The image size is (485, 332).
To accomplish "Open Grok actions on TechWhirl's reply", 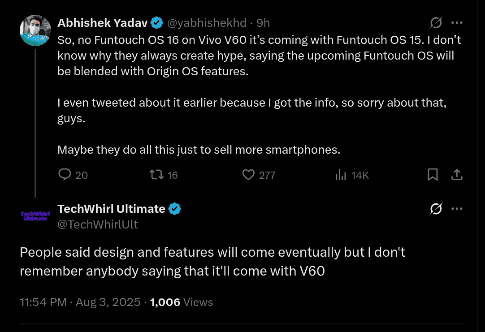I will 435,208.
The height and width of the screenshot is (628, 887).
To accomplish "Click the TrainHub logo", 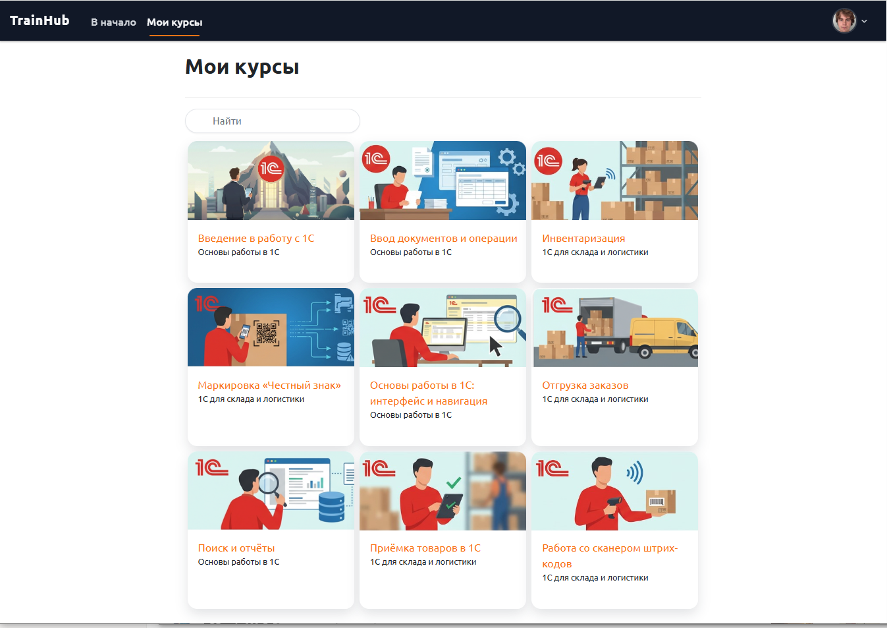I will [x=40, y=20].
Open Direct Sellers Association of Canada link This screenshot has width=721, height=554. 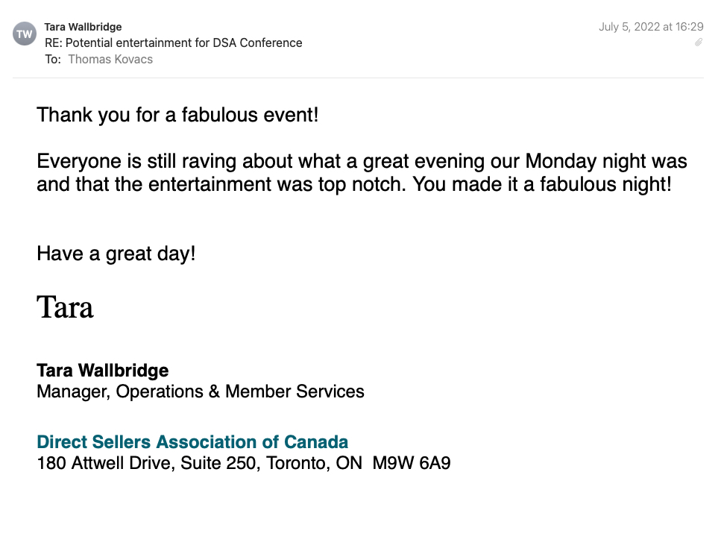tap(192, 441)
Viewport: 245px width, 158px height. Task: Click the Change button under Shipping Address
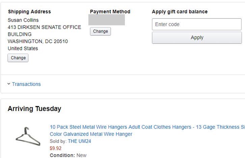[18, 58]
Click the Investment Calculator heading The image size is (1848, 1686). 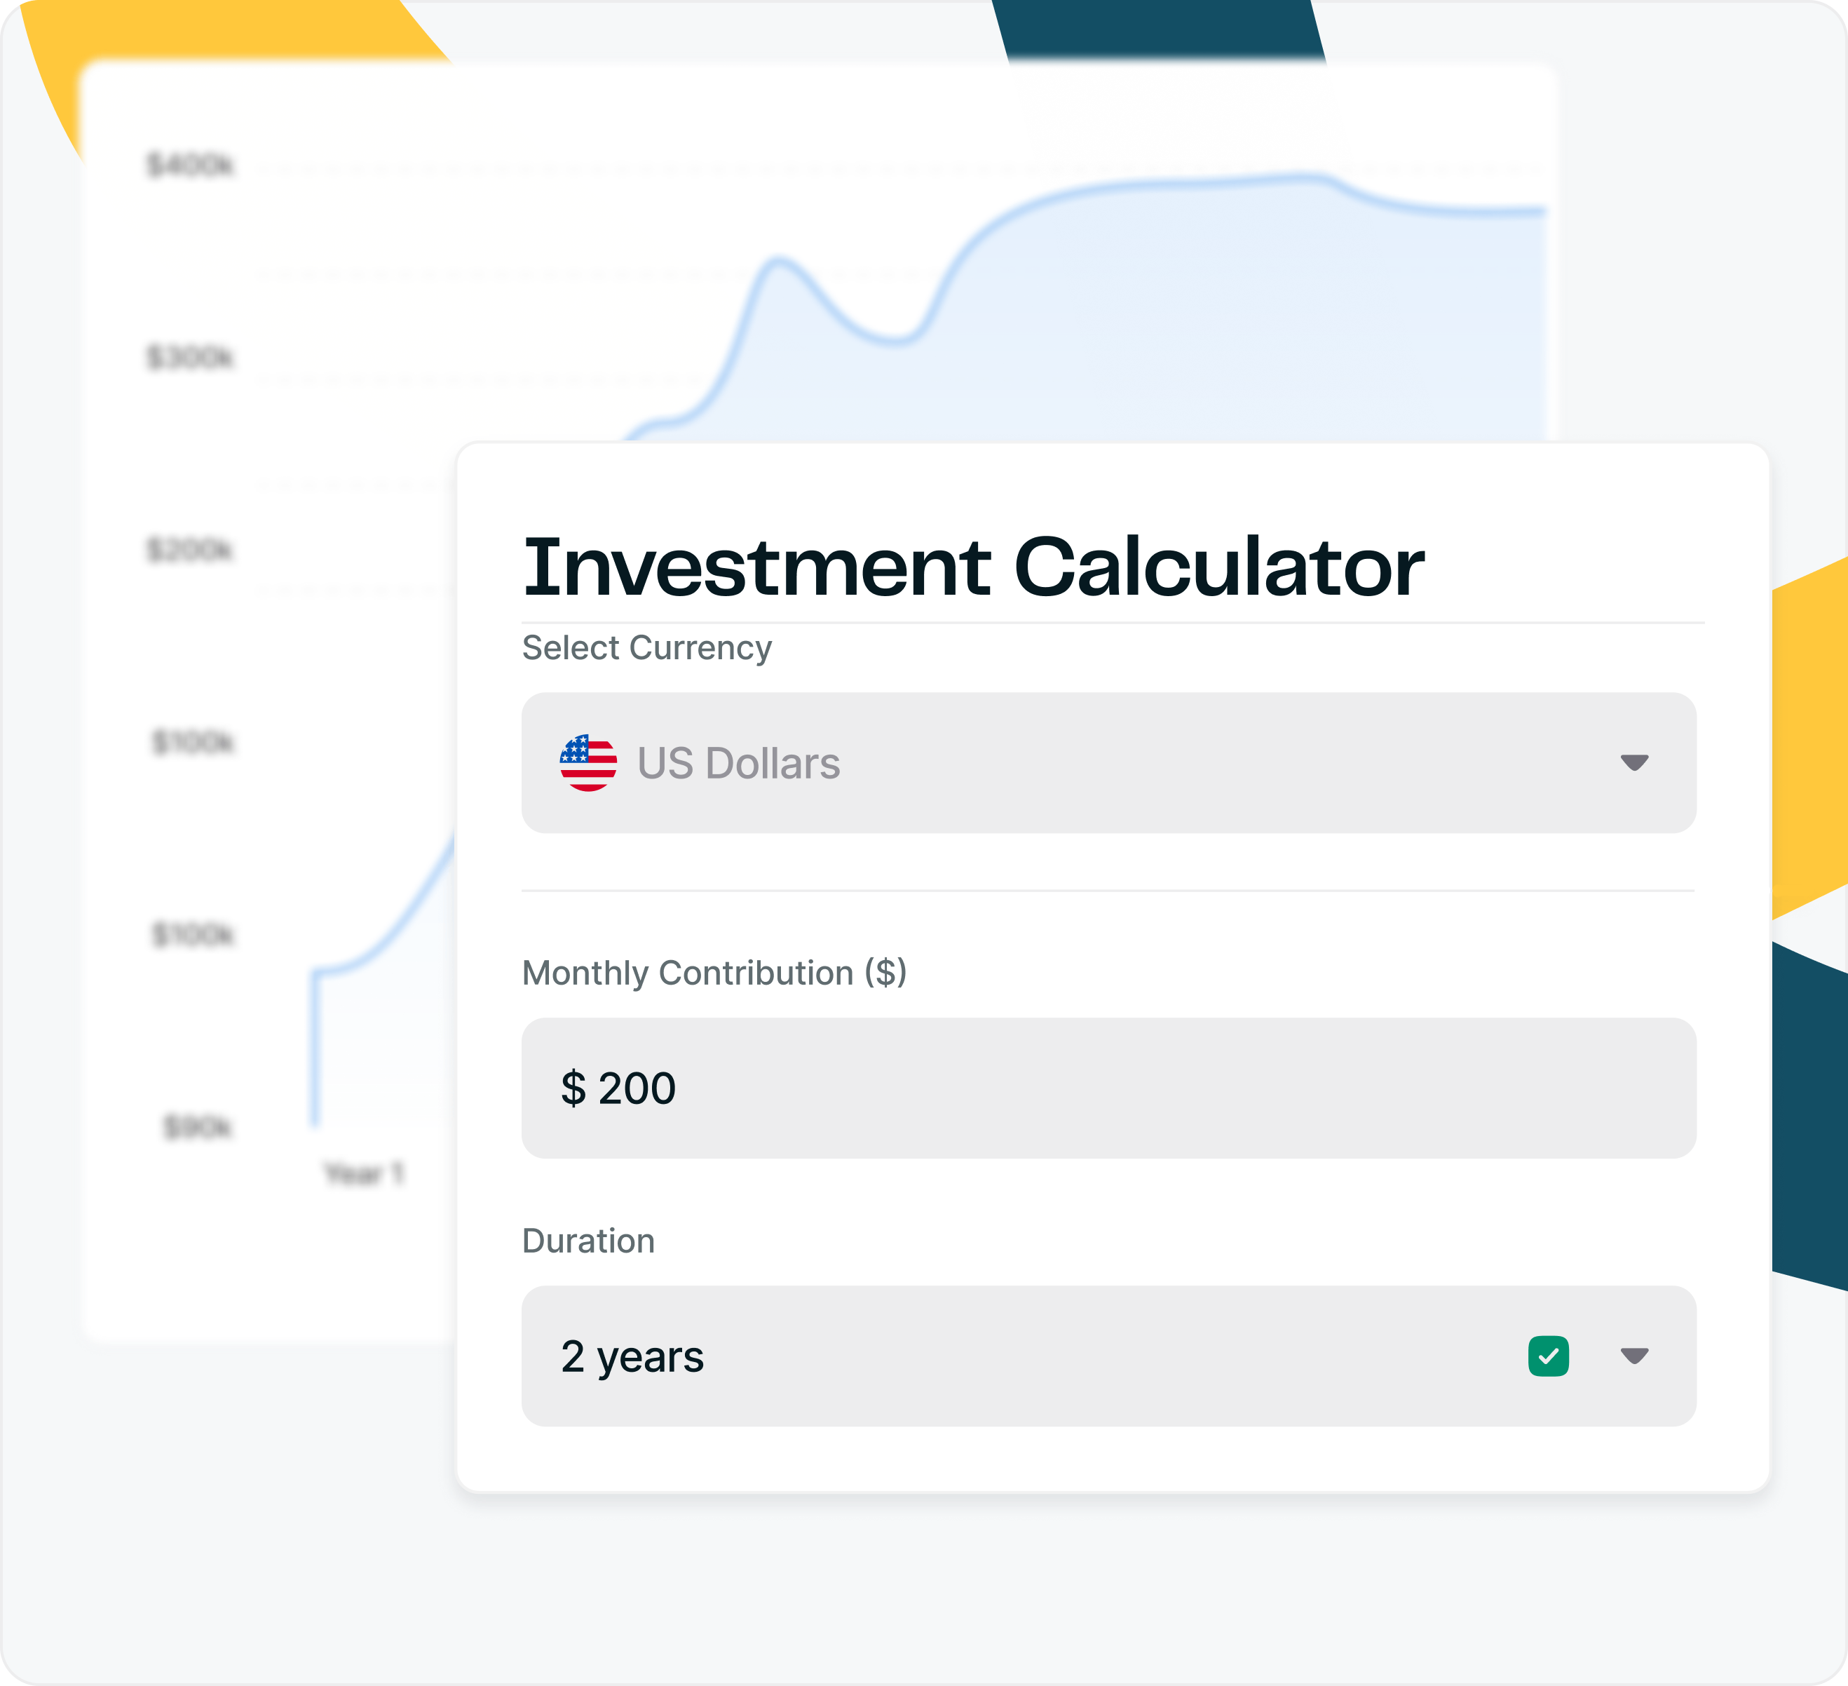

####

Problem statement:
Each line from the one that contains "Viewport: 245px width, 158px" to the end of the listing must be quoted exactly; no other line and no picture belongs in the copy.

Worked solution:
Viewport: 245px width, 158px height. Task: Click the Change button under Shipping Address
[18, 58]
Click the Investment Calculator heading The image size is (1848, 1686). 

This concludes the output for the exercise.